The controversy over the constitutional validity of the Aadhaar programme has been on for years now, and all eyes were on the Supreme Court on Wednesday as it delivered its verdict on the matter. The country’s highest judicial body has upheld the constitutional validity of the Aadhaar Act by a 4:1 majority, with Justice DY Chandrachud dissenting from the other judges on the bench.
“When we apply the test for adjudging the validity, what we have explained is that whether the court is to apply strict scrutiny standard, or reasonableness standard,” Justice AK Sikri said as he began to read out his judgement.
While he said that the “purpose of the Act is legitimate”, he held that the rational connection to purpose is satisfied”. He said the “balancing test is satisfied by the Act insofar as Aadhaar only collects minimal data”.
Even as the judges were reading out their judgments, they listed out all the contentious provisions in the Aadhaar Act that they had decided to strike or read down. This includes provisions that allowed private companies to seek your Aadhaar data, as well as the national security provision that allowed State bodies to demand your Aadhaar number for identification.

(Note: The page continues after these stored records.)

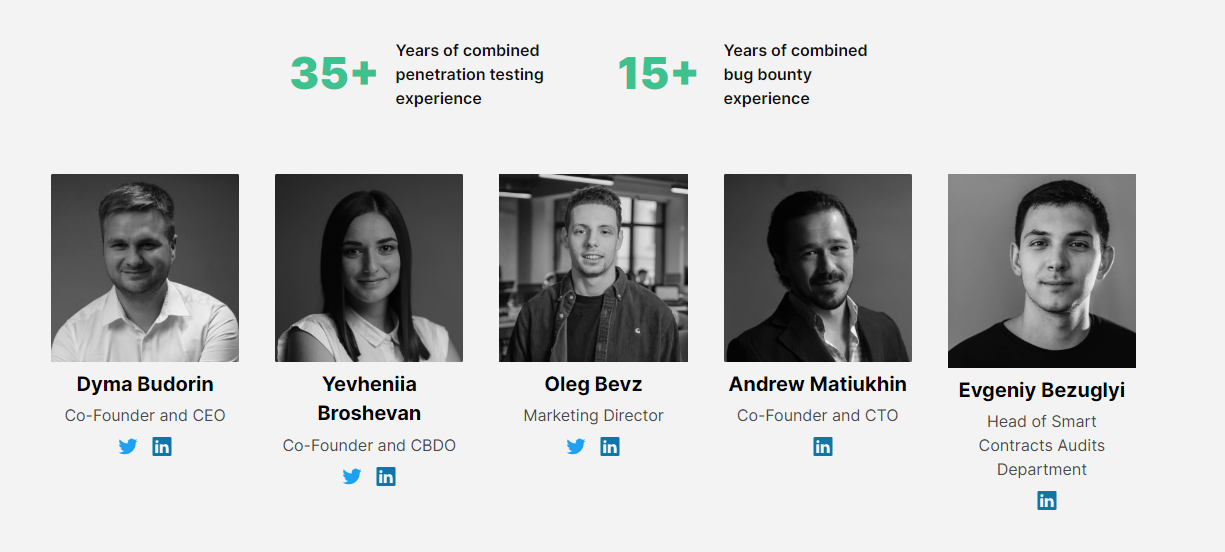Open Dyma Budorin's Twitter profile icon
1225x552 pixels.
(x=128, y=447)
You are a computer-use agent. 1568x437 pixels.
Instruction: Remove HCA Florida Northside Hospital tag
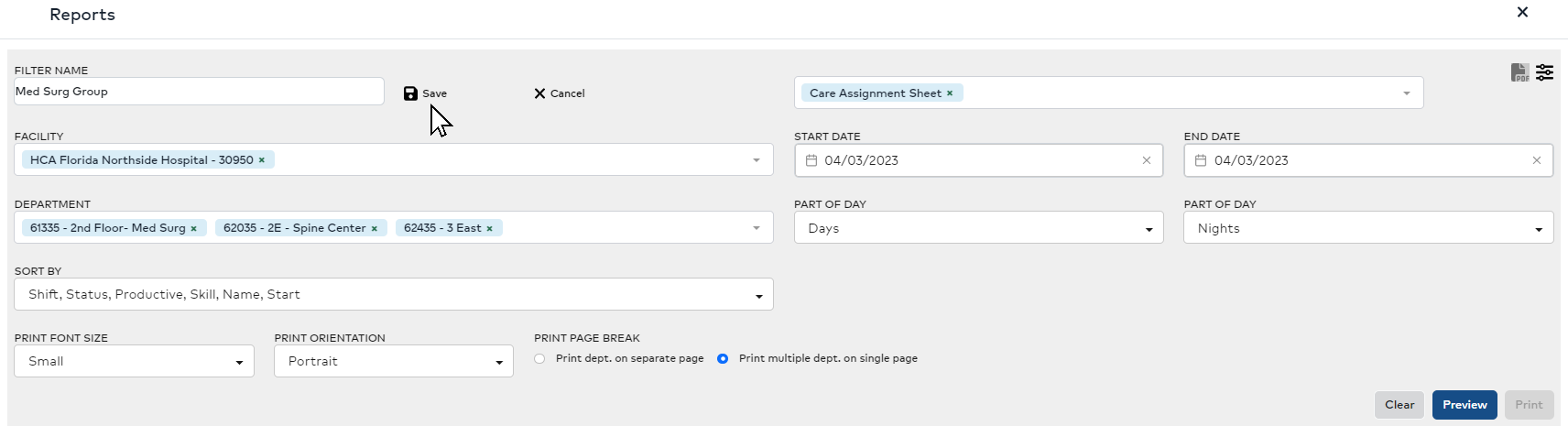pos(262,160)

This was arguably the most controversial section of the Act as it had mandated linked Aadhaar to avail of a number of services. The Supreme Court reading down Section 57 of the Aadhaar Act means that an Aadhaar card is no long longer a proof of identity and cannot be demanded for that purpose.
It stipulated that the State, a body corporate or person can request for Aadhaar if required by law, which gave legislative backing to mobile companies and other private service providers to seek customers’ Aadhaar card for identification purposes.

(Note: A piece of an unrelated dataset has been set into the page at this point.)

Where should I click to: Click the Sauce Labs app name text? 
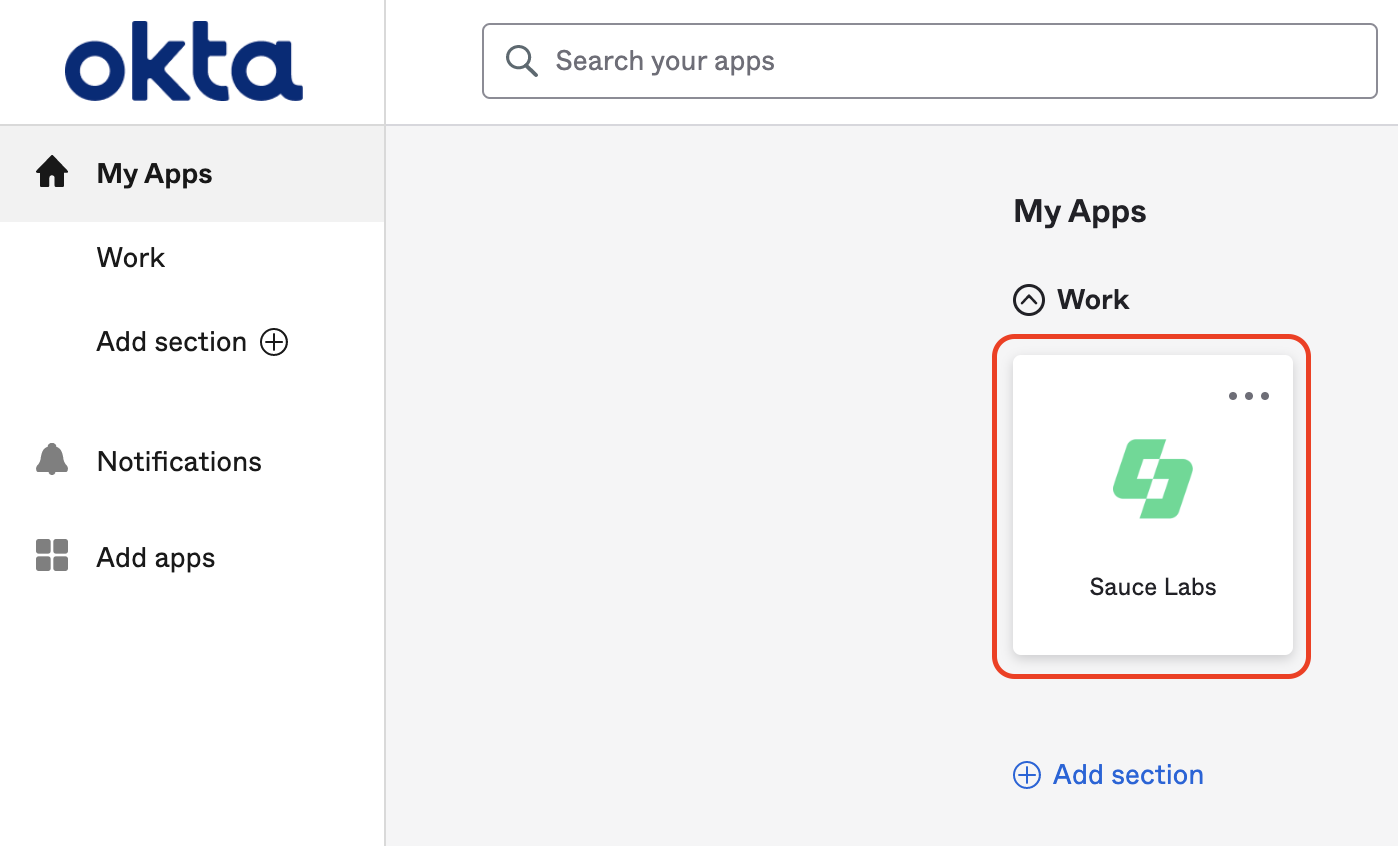click(1151, 587)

The five-judge bench, on Wednesday, read down this section, calling it “unconstitutional”, specifying that private companies can no longer mandatorily seek a person’s Aadhaar details for authentication. It has been read down to the extent that "any purpose" should mean a purpose backed by law as far as State authorities are concerned.
"Private companies also cannot disable a service if their Aadhaar is not linked,” legal expert Asheeta Regidi said. “What we have understood is that unless there is a statutory support to a request for Aadhaar details, they cannot ask for it mandatorily.”
In a nutshell, this means that banks cannot invalidate your account if you have not linked your Aadhaar with it yet. Aadhaar is no longer mandatory for enrolment in schools, opening bank accounts, for any purpose for the CBSE, NEET or UGC, or for new mobile connections — the Supreme Court has held the telecom department’s notification to that effect as unconstitutional. The bench also stressed that no child can be denied benefits of any schemes for not being able to produce an Aadhaar card.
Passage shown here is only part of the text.